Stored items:
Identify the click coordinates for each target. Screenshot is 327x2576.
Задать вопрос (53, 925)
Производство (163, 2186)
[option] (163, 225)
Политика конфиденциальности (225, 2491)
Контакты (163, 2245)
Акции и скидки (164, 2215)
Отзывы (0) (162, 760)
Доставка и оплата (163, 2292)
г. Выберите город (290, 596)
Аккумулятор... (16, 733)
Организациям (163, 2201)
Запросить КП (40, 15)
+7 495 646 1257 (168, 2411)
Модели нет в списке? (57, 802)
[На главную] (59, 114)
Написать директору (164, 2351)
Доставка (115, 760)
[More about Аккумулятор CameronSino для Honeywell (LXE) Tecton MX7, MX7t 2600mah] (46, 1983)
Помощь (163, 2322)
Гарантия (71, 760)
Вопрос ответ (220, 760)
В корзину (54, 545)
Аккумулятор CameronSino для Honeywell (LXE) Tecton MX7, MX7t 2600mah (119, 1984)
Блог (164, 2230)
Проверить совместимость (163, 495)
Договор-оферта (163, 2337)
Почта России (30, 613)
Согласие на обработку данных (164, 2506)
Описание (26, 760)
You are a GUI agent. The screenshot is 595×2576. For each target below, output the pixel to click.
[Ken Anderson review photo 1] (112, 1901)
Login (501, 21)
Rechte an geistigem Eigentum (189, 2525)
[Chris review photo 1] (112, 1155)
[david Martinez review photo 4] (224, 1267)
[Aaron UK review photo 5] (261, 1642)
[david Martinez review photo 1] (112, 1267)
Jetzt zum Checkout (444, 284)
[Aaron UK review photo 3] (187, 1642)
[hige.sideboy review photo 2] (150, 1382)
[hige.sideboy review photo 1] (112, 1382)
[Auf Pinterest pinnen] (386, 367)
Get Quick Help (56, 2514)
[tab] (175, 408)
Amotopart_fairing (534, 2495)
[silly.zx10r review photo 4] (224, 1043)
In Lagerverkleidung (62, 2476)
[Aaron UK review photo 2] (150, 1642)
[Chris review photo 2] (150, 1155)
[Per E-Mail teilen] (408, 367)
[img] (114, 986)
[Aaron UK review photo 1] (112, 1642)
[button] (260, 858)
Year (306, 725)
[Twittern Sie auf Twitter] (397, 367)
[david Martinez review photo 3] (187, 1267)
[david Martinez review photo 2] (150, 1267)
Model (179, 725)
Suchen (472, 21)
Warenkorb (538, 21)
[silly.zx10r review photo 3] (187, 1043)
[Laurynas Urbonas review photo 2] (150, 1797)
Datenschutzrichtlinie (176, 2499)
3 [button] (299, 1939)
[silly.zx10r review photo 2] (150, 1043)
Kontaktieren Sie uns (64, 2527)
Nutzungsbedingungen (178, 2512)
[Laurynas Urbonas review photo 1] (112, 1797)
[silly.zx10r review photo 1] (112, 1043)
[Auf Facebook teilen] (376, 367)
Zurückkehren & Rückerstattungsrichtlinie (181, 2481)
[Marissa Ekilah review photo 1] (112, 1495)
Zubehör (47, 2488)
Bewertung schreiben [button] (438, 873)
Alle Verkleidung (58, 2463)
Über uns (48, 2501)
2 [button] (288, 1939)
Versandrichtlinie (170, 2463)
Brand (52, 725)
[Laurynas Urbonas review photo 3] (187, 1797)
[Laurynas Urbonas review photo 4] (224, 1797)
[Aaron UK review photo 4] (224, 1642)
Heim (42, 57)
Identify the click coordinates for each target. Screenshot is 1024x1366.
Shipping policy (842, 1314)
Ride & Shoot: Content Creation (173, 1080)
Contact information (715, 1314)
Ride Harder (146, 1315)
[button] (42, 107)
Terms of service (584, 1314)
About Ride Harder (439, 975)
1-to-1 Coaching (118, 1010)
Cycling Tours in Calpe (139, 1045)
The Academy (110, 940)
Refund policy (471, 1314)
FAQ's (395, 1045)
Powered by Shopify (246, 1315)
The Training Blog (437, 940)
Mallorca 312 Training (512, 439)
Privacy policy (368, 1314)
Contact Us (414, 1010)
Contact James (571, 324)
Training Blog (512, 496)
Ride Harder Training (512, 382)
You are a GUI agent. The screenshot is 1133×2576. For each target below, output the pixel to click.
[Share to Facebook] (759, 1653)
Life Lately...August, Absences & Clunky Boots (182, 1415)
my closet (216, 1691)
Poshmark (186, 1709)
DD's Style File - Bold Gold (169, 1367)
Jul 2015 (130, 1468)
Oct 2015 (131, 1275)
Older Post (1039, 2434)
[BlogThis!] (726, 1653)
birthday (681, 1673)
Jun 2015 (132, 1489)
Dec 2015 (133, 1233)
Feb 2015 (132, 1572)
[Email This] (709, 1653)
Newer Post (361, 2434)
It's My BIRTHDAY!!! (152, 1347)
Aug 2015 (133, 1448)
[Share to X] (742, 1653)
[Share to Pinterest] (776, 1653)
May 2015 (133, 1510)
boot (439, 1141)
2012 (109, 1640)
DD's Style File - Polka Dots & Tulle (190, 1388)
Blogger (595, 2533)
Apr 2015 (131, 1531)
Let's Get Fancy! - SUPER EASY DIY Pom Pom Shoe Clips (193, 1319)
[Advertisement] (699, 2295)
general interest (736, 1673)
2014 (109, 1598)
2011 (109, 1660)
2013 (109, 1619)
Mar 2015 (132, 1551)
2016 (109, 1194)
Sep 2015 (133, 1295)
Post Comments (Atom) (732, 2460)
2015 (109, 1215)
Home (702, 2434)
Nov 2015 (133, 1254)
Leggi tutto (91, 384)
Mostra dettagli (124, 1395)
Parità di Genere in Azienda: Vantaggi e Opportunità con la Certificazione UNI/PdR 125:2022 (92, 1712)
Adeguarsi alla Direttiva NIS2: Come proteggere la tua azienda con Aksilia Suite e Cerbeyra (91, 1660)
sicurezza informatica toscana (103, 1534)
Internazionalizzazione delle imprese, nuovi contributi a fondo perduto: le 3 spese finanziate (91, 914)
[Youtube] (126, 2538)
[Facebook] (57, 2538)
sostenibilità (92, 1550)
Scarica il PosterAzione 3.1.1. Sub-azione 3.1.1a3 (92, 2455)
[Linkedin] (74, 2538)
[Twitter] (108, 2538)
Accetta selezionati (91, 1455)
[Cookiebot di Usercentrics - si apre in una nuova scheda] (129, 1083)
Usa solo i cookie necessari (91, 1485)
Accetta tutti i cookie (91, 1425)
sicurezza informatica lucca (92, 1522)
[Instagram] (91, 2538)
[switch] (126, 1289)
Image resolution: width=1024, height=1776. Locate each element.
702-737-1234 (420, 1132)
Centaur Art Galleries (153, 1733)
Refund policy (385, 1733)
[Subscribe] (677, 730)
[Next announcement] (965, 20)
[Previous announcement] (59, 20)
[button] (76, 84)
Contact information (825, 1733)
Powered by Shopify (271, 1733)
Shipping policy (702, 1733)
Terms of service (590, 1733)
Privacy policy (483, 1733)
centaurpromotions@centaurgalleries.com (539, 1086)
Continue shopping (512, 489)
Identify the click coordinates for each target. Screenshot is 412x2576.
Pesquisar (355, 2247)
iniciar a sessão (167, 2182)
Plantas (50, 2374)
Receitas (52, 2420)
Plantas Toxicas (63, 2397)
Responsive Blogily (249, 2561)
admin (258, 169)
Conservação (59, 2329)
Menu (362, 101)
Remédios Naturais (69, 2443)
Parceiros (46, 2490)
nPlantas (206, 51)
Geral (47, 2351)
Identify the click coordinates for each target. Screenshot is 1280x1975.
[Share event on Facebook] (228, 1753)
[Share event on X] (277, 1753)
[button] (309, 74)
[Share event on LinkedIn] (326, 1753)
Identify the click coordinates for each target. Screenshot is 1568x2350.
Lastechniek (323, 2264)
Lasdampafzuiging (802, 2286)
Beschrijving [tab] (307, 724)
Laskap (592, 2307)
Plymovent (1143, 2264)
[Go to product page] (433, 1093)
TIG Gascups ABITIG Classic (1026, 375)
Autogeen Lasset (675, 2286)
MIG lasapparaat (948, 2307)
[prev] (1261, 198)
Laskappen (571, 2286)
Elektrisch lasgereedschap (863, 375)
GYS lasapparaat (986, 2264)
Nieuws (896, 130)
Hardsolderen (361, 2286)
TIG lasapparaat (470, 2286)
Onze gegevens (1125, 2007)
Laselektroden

> _EXERCISE AIM_
Using the entries above, repeat only the lines from the one containing "Post Comments (Atom) (732, 2460)" through the one containing "Usa solo i cookie necessari (91, 1485)", end lines included.

> _RESULT OF THE TASK_
Post Comments (Atom) (732, 2460)
2015 (109, 1215)
Home (702, 2434)
Nov 2015 (133, 1254)
Leggi tutto (91, 384)
Mostra dettagli (124, 1395)
Parità di Genere in Azienda: Vantaggi e Opportunità con la Certificazione UNI/PdR 125:2022 (92, 1712)
Adeguarsi alla Direttiva NIS2: Come proteggere la tua azienda con Aksilia Suite e Cerbeyra (91, 1660)
sicurezza informatica toscana (103, 1534)
Internazionalizzazione delle imprese, nuovi contributi a fondo perduto: le 3 spese finanziate (91, 914)
[Youtube] (126, 2538)
[Facebook] (57, 2538)
sostenibilità (92, 1550)
Scarica il PosterAzione 3.1.1. Sub-azione 3.1.1a3 (92, 2455)
[Linkedin] (74, 2538)
[Twitter] (108, 2538)
Accetta selezionati (91, 1455)
[Cookiebot di Usercentrics - si apre in una nuova scheda] (129, 1083)
Usa solo i cookie necessari (91, 1485)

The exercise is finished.